2021年416日(金)にオンラインで開催された学術フロンティア講義「30年後の世界へ——学問とそのについて」の第2回は、環境哲学を専門とする佐藤麻貴氏(EAA特任准教授)を講師に迎えて行われた。講義のテーマは「未来社会2050——学問を問う」である。

「自分は何者なのか」
講義は、佐藤氏の「自分は何者なのか」という自己紹介からはじまった。佐藤氏は自身の理系から文系へ転向した学歴、そして政府組織、大学や国際企業、国際組織などさまざまな現場に携わった経歴から、「人には歴史がある」と同時に、個人の学問の追求や興味関心の経緯変遷にも歴史があるという話題を提供した。

LOOK BACK TO THINK AHEAD
佐藤氏は、文理融合的な考え方への導入として、時間について取り上げた。古代ギリシアの時間概念や、見田宗介の『時間の社会比較学』(岩波文庫、1981年)における円環的・回帰的な時間概念、熱力学において時間はエネルギーの第二法則(エントロピーの増大)によってのみ捉えられることなど、時間に関する多種多様な考え方が紹介された。また未来について考える際の手法の一つであるモデリング予測を取り上げ、そこで考えられている過去、現在、未来とは、現在(t0)に対して過去は(t-n)、将来は(t+n)というように、直線的に捉えられた時間概念であることを説明した。
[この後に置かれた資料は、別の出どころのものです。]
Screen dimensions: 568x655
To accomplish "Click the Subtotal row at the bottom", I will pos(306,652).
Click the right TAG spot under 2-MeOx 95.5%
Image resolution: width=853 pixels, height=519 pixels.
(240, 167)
こうしたことを通じて佐藤氏が強調したのは、IPCC議長であったR.K.パチャウリ博士が示した「LOOK  BACK TO THINK AHEAD(過去を振り返って未来を考える)」という考え方である。すなわち、現在は過去ともシームレスに繋がっており、未来を考えるということは過去を振り返り、過去からも学ばなくてはならないという観点である。

学問とその”——モデルを使った未来予測から
続いて、佐藤氏はコンピュータシミュレーションという事例を通して、学問とその「悪」の関係性について話題を展開した。具体的に取り上げられたのは、日本人にとってなじみ深い、高齢化社会の問題であった。
総務省国立社会保障・人口問題研究所から出されたデータを紐解くと、2005年以降、日本の人口は減少傾向にある。また、国勢調査に基づいた日本の長期人口推移予測によると、生産年齢人口の減少に伴う、経済規模の縮小が危惧されている。こうした高齢化社会の見通しに対し、佐藤氏は人口減少が本当に困ることなのかという疑問を投げかけた。
人口問題研究所の示したデータによると、2050年の日本の人口はおよそ9515万人となることが予測されている。勿論、人口だけに回収される問題ではないものの、豊かな現代日本思想を生んだ明治維新(1868年)の3333万人と、終戦期の1945年の7199万人と比べても、人口という指標だけで見ると、人口減少が問題だとは決して言えないはずであることが指摘された。
このようなデータ分析に対し、佐藤氏は、「未来予測は、将来像を描くための指針に過ぎず、問題は、コンピュータがはじき出すデータに、将来の何を見据えて、今から、何を準備しておくのかということだ」と解説した。

未来社会2050——それはいかなる社会か?
さらに、三菱総合研究所が示した「未来社会2050」に触れながら、佐藤氏は未来社会を構想するにあたって、グローバル社会として直面しなくてはならない、経済成長と環境保全の両立に伴う問題について解説した。1997年の京都議定書採択以来、経済成長にはエネルギー消費の増加と、それに伴う炭素排出量の増大も伴うことが、茅方程式により指摘されている。こうしたトリレンマ(経済、エネルギー消費、環境)を超克する要請として出てきたのが、「脱成長(degrowth)」や、経済成長とエネルギー消費との「切り離し(decoupling)」の議論である。こうした潮流に触れながら、佐藤氏は脱炭素が発展途上国も先進国も等しく向き合わねばならない課題である、ということを指摘した。

未来社会2050——学問を問う
IPCCシナリオ分析の原型となる考え方を示された国立環境研究所の森田恒幸博士は生前、シナリオ分析を考える際に、どのような未来に暮らしたいのか、未来に在りたい姿を考えなければならないと主張していた。佐藤氏はそれに基づき、モデリング予測に加え、さらにシナリオ分析的な要素を加えることにより、未来をよりヴィヴィッドに描く重要性を説いた。また、シナリオによる未来分析は、人間のもつ想像力・創造力そのものの発露であると指摘した。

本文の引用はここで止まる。